** DATA FOR PROCESSING follows **

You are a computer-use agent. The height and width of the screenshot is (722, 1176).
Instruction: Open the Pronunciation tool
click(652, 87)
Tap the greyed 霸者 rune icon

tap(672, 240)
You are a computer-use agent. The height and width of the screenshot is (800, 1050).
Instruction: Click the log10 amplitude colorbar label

** End of DATA FOR PROCESSING **

### [EXERCISE AIM]
All entries must be duplicated exactly, with none left out.

### [RESULT FOR THIS EXERCISE]
You are a computer-use agent. The height and width of the screenshot is (722, 1176).
Instruction: Open the Pronunciation tool
click(652, 87)
Tap the greyed 霸者 rune icon

tap(672, 240)
You are a computer-use agent. The height and width of the screenshot is (800, 1050).
Instruction: Click the log10 amplitude colorbar label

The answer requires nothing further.